Terror in Rome as wave of mob-style killings brings return of mafia-like violence

Police carry out forensic investigations in Italy after a shooting in Rome. The city has experienced a worrying number of execution-style killings - AP/Gregorio Borgia
Police carry out forensic investigations in Italy after a shooting in Rome. The city has experienced a worrying number of execution-style killings - AP/Gregorio Borgia

Luigi Finizio was at the petrol station close to his home in the rough Rome suburb of Torpignattara late one night last month.

As the 51-year-old filled up his car, two motorcyclists pulled up next to him and within seconds had fired eight bullets, killing him instantly.

Five days earlier, another man was gunned down in a hail of bullets by masked men on a scooter, in an eerily similar execution-style killing.

It was the third mob-style execution in this corner of the city in a week - a wave of targeted murders that has left residents fearing a return of mafia violence that rocked Rome in the 80s.

Though these three killings had seemingly little connection, police believe they were victims of a bloody struggle between organised crime families to control the Eternal City’s burgeoning cocaine market.

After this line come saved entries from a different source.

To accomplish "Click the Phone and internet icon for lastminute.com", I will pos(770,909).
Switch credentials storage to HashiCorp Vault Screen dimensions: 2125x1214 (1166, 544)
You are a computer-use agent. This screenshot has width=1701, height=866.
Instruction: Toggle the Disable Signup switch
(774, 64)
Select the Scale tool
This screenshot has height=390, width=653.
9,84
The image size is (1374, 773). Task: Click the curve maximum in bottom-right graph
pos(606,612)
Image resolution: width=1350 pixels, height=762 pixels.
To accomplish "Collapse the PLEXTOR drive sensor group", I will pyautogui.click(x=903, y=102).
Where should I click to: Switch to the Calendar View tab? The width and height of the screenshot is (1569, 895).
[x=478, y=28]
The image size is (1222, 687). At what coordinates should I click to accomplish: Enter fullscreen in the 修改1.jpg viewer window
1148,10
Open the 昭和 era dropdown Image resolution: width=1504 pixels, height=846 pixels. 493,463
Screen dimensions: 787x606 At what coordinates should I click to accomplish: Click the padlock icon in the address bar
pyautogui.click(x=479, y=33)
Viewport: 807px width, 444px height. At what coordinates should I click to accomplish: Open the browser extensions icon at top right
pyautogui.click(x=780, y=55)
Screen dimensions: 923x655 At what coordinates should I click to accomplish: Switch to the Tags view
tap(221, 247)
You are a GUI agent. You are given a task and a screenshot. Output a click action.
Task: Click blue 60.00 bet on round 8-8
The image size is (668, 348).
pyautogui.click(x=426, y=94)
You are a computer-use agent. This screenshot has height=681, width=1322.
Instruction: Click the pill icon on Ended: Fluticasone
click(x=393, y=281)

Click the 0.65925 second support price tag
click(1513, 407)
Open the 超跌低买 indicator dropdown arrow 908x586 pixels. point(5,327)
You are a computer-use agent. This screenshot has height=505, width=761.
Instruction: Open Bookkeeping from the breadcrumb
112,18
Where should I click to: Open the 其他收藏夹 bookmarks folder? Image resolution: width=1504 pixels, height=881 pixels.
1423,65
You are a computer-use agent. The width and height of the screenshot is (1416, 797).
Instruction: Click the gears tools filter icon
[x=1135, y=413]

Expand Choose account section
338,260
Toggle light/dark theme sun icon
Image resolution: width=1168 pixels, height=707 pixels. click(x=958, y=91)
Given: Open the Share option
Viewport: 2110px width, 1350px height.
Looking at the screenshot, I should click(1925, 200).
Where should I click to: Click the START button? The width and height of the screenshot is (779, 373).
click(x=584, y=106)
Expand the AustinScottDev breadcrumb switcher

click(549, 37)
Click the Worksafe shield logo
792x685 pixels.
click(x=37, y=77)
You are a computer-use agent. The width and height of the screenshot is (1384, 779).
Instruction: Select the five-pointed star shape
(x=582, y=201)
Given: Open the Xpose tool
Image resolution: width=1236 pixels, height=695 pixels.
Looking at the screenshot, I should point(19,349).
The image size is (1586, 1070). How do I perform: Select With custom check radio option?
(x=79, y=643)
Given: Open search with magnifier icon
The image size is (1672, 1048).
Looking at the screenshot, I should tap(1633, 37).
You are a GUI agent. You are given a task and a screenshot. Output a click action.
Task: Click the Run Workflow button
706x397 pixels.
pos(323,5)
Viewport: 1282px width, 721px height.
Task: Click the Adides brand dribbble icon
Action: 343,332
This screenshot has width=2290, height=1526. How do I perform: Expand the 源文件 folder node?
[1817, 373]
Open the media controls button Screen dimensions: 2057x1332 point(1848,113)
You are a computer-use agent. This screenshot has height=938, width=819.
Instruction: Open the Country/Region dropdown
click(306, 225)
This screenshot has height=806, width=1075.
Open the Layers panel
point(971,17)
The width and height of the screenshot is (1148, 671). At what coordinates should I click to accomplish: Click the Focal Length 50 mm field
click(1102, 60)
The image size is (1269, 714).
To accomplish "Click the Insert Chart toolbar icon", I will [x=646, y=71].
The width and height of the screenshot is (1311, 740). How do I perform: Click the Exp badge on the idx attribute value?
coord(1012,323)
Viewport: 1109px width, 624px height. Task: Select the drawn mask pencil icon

'Work of professional hitmen'

“There is no doubt that it was the work of some professional hitmen,“ one police source confirmed to a local paper, pointing to links uncovered between Mr Finizio and the powerful Sienese gang.

The brazenness of the killings, coupled with the fact that Rome had not experienced such a reality for several decades, led Roberto Gualtieri, Rome's mayor, to sound the alarm.

There is a “criminal escalation with the third murder in Rome in a few days", he wrote on Twitter. “We must fight this organised crime and drug trafficking.”

The newspaper Il Corriere della Sera made a calculation - in the last six months alone, there have been around 20 homicides in the Italian capital, on top of 15 suspected gang-related shootings.

One judge said he believed the police round-up in recent months of some of the biggest crime lords, including the Cosa Nostra’s Matteo Messina Denaro, has left an unprecedented power vacuum and sparked a street war to control the lucrative drug market.

“Rome is increasingly resembling Naples, where clans that make up the Camorra mafia fight each other to control neighbourhoods, and where there is no overarching criminal power structure,” said judge Alfonso Sabella.

“People haven’t really woken up to what is going on in Rome, and I fear attention will only be paid when a passer-by is hit by a stray bullet,” he said.

Return of gangs feared

Writing in the daily La Repubblica newspaper, Massimo Lugli, an expert on criminal gangs, wondered if his city was seeing a return of the bad old times when the Magliana, the Pesciaroli or the Marsigliesi gangs effectively ran Rome.

Federica Angeli, an investigative journalist for La Repubblica who has been under police protection for the last decade for her reporting on the Spada clan, told The Telegraph: “People in my community did not want to know me,” she said, after she had published an explosive investigation into the Spada family. “People here in [the Roman seaside town] Ostia were frightened. There were bars where they wouldn’t even serve me coffee.”

She has seen a real change in public attitude towards mafia gangs in recent years, however.

Today, residents who were once “frightened” to report anything have raised their heads in what she calls a sort of “cultural revolution”.

“Falcone [the great Sicilian mafia investigator killed by Cosa Nostra in 1992] used to say that the mafia is not unbeatable, that it is a human enterprise and that, as such, it has a beginning and it will have an end,” she said.